At the moment, we have a read_buffer which is a string and we append to it each time we get more data. We read data from the network 8KB at a time, which means that for an 8MB picture (uncompressed
RGBA at 1080p), we end up copying that string buffer 1000 times... Quick maths tell me we generate
(1000*1001)/2*8K = ~4GB of memory copy for an 8MB picture!
Now, with just lz4 compression, the average frame drops to just a few percent of the original size, ie for 5%: 400KB is 50 packets, which means:
50*51/2*8K= ~10MB (which is still 25 times more than we should!)
h264, the compression is much more efficient, so the average packet size drops to 200KB, still high enough that memory copy is probably costing us.
PoC: populates the payload buffer using slicing so we only allocate the memory once
better patch using bytearray instead of ctypes.create_string_buffer - but still too slow..

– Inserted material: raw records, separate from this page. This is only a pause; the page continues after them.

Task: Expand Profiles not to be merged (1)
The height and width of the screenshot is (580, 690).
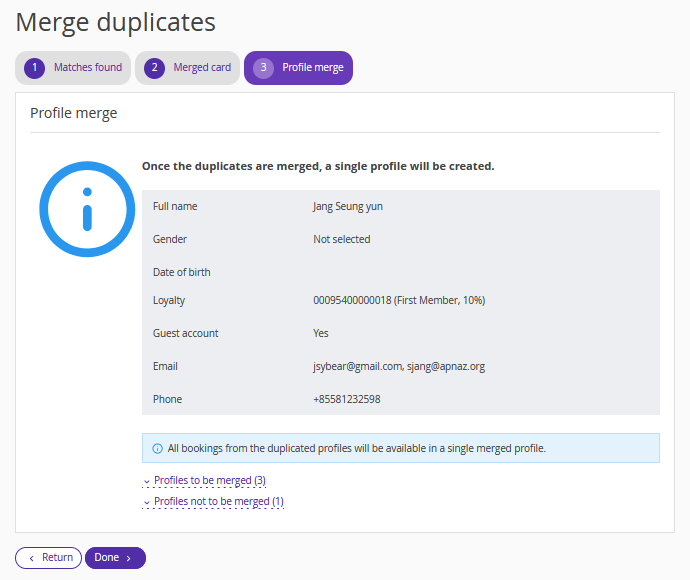Action: point(218,502)
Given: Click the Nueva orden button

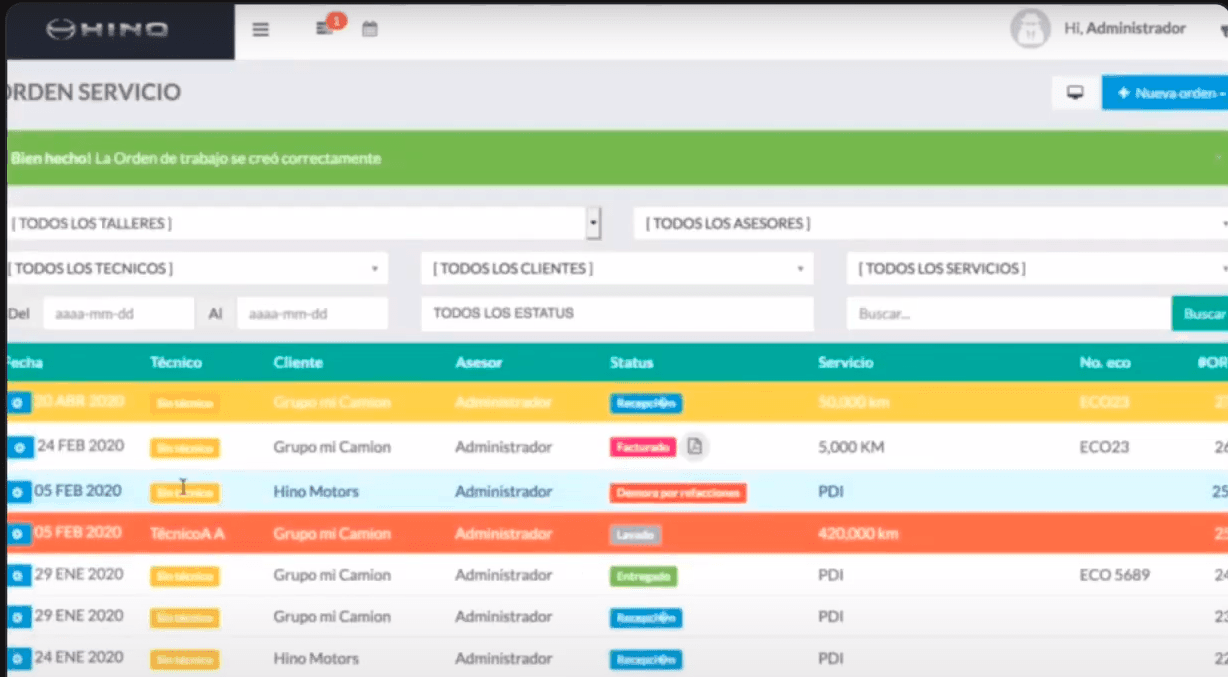Looking at the screenshot, I should click(x=1166, y=93).
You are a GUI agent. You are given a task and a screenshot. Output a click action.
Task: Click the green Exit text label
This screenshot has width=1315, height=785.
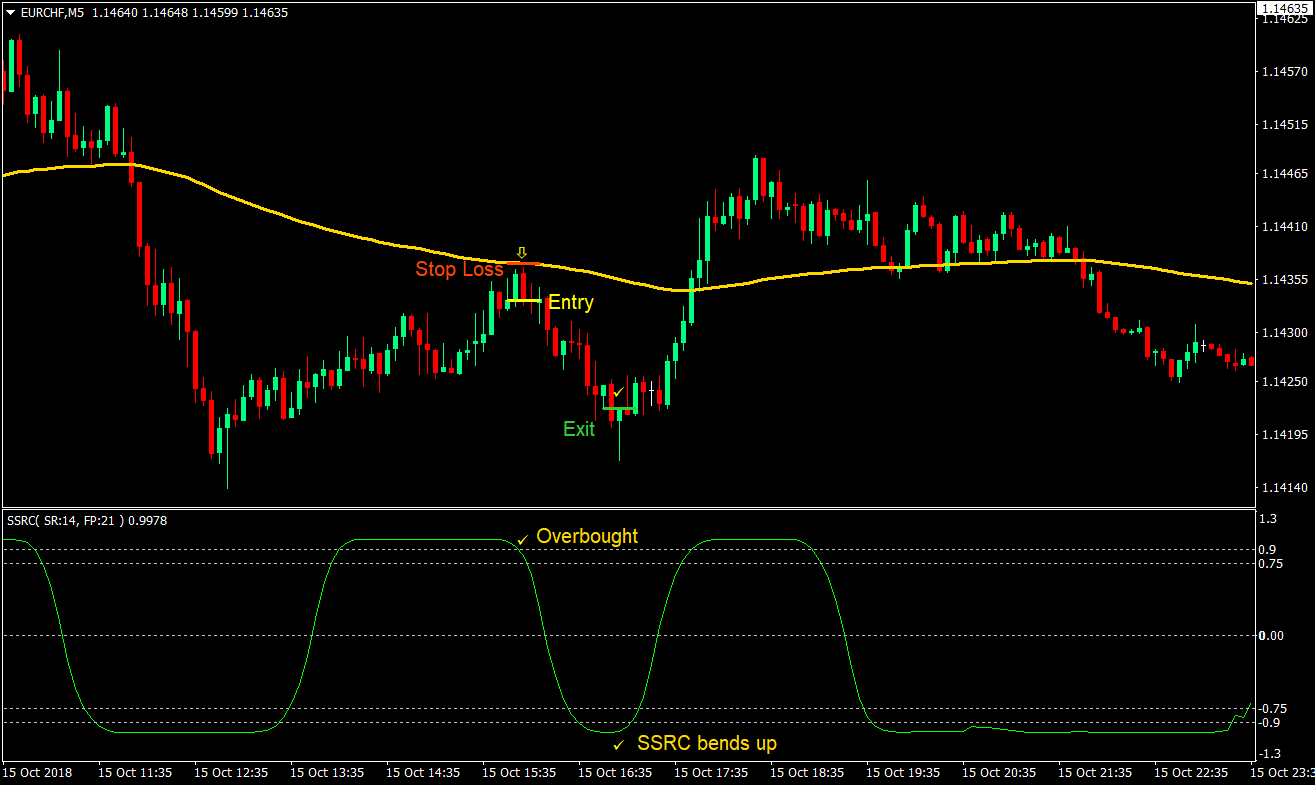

The v2 patch above looks good, but there is one problem left: we don't want to spend any time allocating the buffer, a simple
malloc would do, unfortunately this is how long it takes to allocate 1GB:
" "*(1024*1024*1024)~ 3ms!
So the string wins, but it is immutable...
All I want, is a
bytearray backed by
malloc... why is it so hard?
updated version using a list of strings as temporary buffer
Contrary to what I expected, the performance improvement is marginal at best for the large packet case and the extra
if statements in the new code actually make the more common case (handling smaller packets) a little slower! It does reduce client CPU load though, which may still make this worth having.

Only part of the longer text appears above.